Há, ainda, um conjunto de indicadores que poderiam ser mencionados como elementos relevantes que apontam no sentido oposto ao mencionado pelo editorial de O Globo. Por um lado, observou-se um aumento expressivo do número dos trabalhadores por conta própria no período considerado. Além disso, vemos que a informalidade do mercado de trabalho no Brasil continua elevada, ou seja, dos 39,7% registrados em 2017 chega-se aos 38,6% atuais.
Todas as informações anteriormente mencionadas fazem parte daquilo que estudiosos do mercado de trabalho classificam como “precarização”, assunto que a tal da reforma trabalhista praticamente em nada alterou, ao contrário, em alguns casos acabou incentivando e estimulando tal processo.
É inegável que a reforma de 2017 contribuiu para a precarização das relações de trabalho no país, ao mesmo tempo em que suprimiu direitos trabalhistas historicamente conquistados.
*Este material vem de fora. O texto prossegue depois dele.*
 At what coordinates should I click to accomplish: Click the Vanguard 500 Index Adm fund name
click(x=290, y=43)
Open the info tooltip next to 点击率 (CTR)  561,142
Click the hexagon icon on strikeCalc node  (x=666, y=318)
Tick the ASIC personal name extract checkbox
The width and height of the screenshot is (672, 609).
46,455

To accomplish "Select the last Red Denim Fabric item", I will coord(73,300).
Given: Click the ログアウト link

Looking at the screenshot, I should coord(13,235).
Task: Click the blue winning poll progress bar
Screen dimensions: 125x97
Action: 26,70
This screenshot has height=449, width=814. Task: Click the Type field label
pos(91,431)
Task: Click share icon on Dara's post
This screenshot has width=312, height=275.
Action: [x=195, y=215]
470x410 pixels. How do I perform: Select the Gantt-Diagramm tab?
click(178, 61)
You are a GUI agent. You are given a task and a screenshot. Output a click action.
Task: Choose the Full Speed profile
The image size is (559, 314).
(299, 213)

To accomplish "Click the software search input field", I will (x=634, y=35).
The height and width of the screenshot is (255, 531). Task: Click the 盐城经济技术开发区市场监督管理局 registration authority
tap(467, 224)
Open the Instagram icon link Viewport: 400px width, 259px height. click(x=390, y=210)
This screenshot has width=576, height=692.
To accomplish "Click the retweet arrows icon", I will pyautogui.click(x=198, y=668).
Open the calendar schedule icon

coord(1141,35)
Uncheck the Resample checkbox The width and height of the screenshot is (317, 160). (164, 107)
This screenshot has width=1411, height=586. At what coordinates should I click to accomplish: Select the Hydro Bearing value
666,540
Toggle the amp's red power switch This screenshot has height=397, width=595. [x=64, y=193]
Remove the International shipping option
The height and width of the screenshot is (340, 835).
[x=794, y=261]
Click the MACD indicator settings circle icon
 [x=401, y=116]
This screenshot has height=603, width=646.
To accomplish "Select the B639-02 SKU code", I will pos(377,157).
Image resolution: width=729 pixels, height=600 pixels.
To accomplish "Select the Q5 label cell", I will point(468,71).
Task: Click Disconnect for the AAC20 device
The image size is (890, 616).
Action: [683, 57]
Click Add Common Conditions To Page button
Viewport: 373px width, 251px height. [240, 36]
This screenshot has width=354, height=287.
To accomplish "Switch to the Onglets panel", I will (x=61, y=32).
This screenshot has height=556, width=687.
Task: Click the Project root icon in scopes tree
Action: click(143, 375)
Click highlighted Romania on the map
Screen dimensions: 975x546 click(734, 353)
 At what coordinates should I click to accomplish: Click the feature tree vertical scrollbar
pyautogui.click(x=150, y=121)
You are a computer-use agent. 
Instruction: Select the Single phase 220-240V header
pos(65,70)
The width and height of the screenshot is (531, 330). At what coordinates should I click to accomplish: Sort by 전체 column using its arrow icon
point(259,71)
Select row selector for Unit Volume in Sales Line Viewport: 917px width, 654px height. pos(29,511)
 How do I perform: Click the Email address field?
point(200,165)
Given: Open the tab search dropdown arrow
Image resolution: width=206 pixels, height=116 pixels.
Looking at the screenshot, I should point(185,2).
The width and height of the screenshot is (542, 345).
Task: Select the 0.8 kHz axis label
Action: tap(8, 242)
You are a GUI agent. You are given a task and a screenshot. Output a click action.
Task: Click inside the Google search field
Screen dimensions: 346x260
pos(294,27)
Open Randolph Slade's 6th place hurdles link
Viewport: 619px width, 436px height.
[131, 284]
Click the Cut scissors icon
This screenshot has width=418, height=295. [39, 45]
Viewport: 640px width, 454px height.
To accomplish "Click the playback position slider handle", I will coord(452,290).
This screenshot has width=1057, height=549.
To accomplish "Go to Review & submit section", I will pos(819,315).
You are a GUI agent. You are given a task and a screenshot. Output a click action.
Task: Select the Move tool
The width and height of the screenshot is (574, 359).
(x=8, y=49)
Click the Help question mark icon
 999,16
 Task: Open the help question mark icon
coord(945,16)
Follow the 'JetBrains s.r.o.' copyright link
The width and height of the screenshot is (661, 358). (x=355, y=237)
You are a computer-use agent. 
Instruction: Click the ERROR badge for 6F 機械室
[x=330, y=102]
Todavia, o que chama atenção é que somente no momento em que o mercado de trabalho está apresentando melhorias expressivas, busca-se creditá-las à reforma trabalhista.
Esses arautos do atraso se esquecem de mencionar que são as políticas de valorização dos salários e de estímulo ao emprego, concatenadas com as políticas macroeconômicas adotadas recentemente pelo governo atual, que estão impulsionando o crescimento econômico do país, ampliando as oportunidades de trabalho e melhorando o nível de renda de parcelas expressivas da população.
*Lauro Mattei é professor titular do Departamento de Economia e Relações Internacionais e do programa de pós-graduação em Administração, ambos na UFSC.